**Exercise goal**
Could you print the entries below exactly, starting at the line that contains "How to Stop" and stopping after the last one?

**Dataset items**
—————

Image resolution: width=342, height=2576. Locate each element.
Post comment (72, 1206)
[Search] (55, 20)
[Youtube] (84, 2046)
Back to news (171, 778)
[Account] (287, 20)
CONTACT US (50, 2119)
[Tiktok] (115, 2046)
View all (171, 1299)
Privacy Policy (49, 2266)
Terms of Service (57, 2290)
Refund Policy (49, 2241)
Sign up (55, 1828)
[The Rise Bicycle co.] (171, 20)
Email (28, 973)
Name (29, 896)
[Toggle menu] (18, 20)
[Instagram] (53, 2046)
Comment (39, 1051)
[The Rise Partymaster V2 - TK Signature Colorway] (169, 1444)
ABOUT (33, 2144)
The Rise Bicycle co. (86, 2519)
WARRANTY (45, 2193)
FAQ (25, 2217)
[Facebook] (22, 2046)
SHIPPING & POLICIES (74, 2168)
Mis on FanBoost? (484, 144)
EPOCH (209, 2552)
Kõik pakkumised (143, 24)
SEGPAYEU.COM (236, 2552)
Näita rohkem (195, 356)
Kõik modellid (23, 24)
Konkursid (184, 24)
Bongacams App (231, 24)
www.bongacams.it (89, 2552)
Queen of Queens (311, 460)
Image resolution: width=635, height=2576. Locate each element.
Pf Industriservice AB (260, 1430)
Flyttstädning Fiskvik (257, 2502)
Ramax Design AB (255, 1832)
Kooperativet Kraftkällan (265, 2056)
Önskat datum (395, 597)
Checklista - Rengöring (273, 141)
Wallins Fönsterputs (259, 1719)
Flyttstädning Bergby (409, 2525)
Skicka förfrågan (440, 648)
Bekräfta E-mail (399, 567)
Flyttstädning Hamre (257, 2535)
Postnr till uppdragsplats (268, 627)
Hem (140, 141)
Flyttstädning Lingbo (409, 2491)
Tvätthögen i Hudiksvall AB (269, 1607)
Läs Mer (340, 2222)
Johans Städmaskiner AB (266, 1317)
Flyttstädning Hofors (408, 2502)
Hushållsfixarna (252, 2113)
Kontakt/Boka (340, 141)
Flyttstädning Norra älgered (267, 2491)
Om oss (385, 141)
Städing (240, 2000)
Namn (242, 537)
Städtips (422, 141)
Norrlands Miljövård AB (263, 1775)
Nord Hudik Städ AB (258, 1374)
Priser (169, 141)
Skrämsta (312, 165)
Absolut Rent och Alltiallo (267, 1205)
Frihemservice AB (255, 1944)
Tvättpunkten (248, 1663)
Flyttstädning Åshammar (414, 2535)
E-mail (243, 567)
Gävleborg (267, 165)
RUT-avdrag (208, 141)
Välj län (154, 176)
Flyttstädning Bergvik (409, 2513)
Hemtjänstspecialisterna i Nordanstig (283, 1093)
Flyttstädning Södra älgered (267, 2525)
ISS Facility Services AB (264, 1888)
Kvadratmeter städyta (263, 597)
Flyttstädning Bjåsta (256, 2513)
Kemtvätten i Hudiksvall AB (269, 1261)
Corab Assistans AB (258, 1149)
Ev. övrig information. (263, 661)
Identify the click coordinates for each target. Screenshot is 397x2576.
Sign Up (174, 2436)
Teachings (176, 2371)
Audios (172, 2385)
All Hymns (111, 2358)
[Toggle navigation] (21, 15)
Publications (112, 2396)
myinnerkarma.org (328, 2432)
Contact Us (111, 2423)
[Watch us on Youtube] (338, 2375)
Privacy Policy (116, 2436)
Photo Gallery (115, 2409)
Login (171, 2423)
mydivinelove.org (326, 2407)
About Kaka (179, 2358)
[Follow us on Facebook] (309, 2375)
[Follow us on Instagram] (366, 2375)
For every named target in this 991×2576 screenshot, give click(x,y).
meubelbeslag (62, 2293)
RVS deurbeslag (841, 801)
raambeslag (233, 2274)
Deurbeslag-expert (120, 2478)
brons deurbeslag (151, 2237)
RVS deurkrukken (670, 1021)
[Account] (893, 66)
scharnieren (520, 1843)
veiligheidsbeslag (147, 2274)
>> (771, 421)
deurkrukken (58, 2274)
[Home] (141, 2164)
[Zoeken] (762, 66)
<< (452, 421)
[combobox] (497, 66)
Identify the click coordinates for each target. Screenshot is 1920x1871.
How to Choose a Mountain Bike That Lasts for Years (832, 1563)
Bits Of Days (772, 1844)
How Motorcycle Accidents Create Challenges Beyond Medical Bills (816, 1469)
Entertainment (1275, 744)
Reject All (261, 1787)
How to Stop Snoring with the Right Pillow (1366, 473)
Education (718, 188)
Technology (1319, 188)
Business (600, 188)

—————

**Reply to the exercise**
How to Stop Snoring with the Right Pillow (1366, 473)
Education (718, 188)
Technology (1319, 188)
Business (600, 188)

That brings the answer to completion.